Ecological Informatics (Sep 2024)
Enhancing the streamflow simulation of a process-based hydrological model using machine learning and multi-source data
Abstract
Streamflow simulation is crucial for flood mitigation, ecological protection, and water resource planning. Process-based hydrological models and machine learning algorithms are the mainstream tools for streamflow simulation. However, their inherent limitations, such as time-consuming and large data requirements, make achieving high-precision simulations challenging. This study developed a hybrid approach to simultaneously improve the accuracy and computational efficiency of streamflow simulation, which integrates Block-wise use of the TOPMODEL (BTOP) model into the eXtreme Gradient Boosting (XGBoost), i.e., BTOP_XGB. In this approach, BTOP generates simulated streamflow using the Latin hypercube sampling algorithm instead of the time-consuming calibration algorithms to reduce computational costs. Then, XGBoost combines BTOP simulated streamflow with multi-source data to reduce simulation errors. In which, serval input variable selection algorithms are employed to choose relevant inputs and remove redundant information for model. The hybrid approach is validated and compared with a standalone model at three hydrological stations in the Jialing River basin, China. The results show that the performance of BTOP_XGB is significantly better than the BTOP and XGBoost models.

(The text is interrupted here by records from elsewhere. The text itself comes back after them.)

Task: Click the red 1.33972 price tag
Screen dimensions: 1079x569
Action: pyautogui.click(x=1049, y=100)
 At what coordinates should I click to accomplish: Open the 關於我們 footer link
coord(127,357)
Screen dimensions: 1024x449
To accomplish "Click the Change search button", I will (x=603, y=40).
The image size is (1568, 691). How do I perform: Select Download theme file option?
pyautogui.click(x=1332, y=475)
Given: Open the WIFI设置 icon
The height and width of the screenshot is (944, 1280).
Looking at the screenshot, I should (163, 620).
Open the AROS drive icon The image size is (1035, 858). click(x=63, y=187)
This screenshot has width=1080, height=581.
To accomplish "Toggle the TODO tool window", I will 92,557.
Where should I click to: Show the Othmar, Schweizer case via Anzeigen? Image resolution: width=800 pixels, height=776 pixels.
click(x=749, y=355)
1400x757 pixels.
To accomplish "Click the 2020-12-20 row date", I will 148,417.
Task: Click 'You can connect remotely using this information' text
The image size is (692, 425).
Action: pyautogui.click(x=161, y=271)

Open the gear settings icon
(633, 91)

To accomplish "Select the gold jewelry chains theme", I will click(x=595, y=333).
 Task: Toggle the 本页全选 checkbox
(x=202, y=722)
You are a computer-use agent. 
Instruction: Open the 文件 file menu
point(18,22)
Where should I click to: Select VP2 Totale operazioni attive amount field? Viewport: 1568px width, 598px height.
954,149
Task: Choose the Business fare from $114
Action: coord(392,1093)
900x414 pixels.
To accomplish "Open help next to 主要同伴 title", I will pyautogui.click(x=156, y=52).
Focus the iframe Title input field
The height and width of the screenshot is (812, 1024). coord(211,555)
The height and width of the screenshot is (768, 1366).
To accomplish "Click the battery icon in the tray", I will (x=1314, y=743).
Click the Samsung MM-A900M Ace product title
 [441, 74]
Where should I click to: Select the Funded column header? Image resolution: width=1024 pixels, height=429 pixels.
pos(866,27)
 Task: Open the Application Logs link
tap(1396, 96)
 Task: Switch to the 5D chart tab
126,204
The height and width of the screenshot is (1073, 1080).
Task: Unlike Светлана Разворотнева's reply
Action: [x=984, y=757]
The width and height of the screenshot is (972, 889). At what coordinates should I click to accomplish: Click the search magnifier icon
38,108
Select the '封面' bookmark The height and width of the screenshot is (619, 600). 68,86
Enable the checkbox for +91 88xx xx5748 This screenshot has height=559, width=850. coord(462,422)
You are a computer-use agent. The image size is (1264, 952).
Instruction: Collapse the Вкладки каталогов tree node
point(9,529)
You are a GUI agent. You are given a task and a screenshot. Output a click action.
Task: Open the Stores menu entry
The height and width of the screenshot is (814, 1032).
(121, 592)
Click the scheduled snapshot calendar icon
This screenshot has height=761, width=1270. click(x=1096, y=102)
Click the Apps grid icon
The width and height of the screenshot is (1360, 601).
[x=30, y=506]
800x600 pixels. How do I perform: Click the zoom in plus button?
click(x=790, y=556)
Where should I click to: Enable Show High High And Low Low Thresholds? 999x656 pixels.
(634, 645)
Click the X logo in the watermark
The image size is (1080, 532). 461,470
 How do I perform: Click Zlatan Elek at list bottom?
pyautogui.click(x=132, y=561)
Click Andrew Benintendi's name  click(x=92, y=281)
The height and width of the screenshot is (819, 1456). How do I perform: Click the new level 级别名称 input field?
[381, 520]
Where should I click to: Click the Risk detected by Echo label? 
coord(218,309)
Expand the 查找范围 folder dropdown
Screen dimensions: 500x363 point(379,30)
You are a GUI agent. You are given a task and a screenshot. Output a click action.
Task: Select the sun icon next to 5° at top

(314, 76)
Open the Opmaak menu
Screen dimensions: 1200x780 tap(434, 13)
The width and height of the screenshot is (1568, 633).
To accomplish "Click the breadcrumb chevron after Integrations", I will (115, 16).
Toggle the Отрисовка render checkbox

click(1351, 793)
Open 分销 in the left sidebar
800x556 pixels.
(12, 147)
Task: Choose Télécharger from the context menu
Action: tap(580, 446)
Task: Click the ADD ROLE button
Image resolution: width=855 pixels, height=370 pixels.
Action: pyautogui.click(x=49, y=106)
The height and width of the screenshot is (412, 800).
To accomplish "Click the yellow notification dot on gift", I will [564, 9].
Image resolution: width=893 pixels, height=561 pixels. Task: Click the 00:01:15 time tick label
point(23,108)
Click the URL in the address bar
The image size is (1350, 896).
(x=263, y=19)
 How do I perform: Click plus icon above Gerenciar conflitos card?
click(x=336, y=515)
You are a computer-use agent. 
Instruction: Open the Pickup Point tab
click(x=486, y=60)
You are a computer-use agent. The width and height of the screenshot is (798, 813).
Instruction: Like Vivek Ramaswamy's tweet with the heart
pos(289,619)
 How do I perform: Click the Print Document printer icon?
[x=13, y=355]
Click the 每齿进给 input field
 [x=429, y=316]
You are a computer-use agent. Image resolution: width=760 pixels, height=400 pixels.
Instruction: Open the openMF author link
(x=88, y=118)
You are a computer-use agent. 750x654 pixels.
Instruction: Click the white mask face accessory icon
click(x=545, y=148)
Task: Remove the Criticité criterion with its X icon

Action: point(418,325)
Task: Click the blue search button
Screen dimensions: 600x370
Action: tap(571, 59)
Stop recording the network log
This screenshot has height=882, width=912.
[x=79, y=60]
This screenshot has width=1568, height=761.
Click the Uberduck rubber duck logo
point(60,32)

The NSE of BTOP_XGB at Beibei, Xiaoheba, and Luoduxi stations increases by 54%, 21%, and 83%, respectively. Meanwhile, the computational time of BTOP_XGB is saved by >90% compared to the original calibrated BTOP. BTOP_XGB is less affected by parameter sample sizes and data amounts, demonstrating the robustness of the hybrid model. This study simplifies the complexity of the hydrological model and enhances the stability of machine learning, jointly improving the reliability of streamflow simulation. The hybrid approach provides a potential shortcut for streamflow simulation over basins with large areas or limited observed data.